Crucially, the Judge's conclusions mean that there is no need to dismiss the furloughed employees merely because of the risk of adoption: the Non-Responding Employees can have a little longer to see if they wish to consent to being furloughed and vary their terms, and therefore they do not need to be made pre-emptively redundant just yet. No adoption of their (or the Consenting Employees' contracts) will occur unless or until the administrators apply under the Scheme, or pay them.
Impact on the market
However, the decision does not provide an answer to every furlough question. Significantly, administrations commencing in the next few weeks will likely inherit employees who have already been 'furloughed' under the Scheme by their employer before it entered administration.
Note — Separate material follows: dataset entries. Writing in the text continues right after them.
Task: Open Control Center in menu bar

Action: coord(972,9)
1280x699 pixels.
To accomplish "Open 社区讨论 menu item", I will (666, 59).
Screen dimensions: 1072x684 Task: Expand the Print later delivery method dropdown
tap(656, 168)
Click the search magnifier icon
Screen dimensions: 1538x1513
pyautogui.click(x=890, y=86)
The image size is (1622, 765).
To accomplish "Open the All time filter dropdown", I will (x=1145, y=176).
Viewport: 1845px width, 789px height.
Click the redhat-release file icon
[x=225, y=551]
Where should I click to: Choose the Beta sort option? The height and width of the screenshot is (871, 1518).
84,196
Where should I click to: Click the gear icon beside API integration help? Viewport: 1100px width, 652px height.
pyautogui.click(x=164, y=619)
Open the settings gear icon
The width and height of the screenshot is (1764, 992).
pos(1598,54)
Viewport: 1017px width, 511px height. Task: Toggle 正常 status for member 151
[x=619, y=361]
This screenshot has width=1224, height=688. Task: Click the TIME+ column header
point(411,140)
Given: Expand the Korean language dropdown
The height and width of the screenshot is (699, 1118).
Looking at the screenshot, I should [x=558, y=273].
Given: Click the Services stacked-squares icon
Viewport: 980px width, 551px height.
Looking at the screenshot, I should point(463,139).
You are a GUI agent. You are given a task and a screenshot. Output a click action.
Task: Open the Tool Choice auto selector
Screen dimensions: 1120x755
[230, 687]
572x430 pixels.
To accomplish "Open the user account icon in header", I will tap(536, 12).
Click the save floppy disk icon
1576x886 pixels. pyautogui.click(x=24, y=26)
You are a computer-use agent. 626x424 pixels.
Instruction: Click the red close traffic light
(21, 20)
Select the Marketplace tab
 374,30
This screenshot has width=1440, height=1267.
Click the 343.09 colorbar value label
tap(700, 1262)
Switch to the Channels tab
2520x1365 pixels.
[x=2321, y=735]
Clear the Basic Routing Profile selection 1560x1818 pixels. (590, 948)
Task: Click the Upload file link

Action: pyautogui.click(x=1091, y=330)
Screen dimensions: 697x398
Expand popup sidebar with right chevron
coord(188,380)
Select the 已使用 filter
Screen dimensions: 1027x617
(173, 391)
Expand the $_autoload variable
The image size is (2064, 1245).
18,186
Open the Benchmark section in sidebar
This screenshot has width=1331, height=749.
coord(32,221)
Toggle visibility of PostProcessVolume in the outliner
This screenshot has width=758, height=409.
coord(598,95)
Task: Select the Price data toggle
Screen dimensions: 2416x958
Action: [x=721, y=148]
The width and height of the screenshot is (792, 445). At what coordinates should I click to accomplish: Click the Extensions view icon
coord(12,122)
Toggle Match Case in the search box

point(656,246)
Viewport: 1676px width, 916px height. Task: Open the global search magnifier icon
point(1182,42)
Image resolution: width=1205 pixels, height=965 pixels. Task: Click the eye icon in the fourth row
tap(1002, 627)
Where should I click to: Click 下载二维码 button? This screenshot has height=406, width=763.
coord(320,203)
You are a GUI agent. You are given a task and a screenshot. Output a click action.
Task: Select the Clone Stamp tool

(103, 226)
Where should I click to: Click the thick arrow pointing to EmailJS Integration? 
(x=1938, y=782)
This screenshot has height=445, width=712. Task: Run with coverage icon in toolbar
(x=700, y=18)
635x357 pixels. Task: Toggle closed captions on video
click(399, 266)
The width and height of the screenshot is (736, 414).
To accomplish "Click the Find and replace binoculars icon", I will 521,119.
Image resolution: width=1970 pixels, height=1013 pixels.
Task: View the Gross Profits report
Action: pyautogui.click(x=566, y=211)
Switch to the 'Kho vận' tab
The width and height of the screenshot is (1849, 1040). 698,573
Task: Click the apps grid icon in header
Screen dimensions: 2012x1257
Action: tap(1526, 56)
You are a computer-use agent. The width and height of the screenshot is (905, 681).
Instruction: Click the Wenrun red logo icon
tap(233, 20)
The details will differ according to how each employer has treated the Scheme. Some, like the administrators of Carluccio's, will have required employees to indicate their consent to the varied terms (noting that the Scheme guidance envisages that changes to employment contracts will be undertaken by agreement with employees) but other larger employers on grounds of expediency may have unilaterally written to employees notifying them of the change. Some employers will have agreed to continue paying 100% of contractual terms and to reclaim what they can under the Scheme, while others, like the administrators of Carluccio's, will have varied contract terms to match the Scheme. One can conceive of practitioners striving to push things even further – challenging whether elective adoption and super-priority under para 99(5) is a necessary pre-requisite to using the CJRS. Could payments under the CJRS be made by other means (for example under paragraph 66 of Schedule B1)? Each case will have to be considered on its own facts, but this decision provides sound answers some of the most fundamental questions.
As for Carluccio's – the case highlights that sometimes administrators have to jump off the cliff and build the aeroplane on the way down. It is to the great credit of Hon. Mr Justice Snowden and our court system that it has been able to assist, with urgency and creativity, administrators and their advisors with that invidious task. It is a fair prediction that they will be asked to do so again before the COVID-19 crisis passes into history.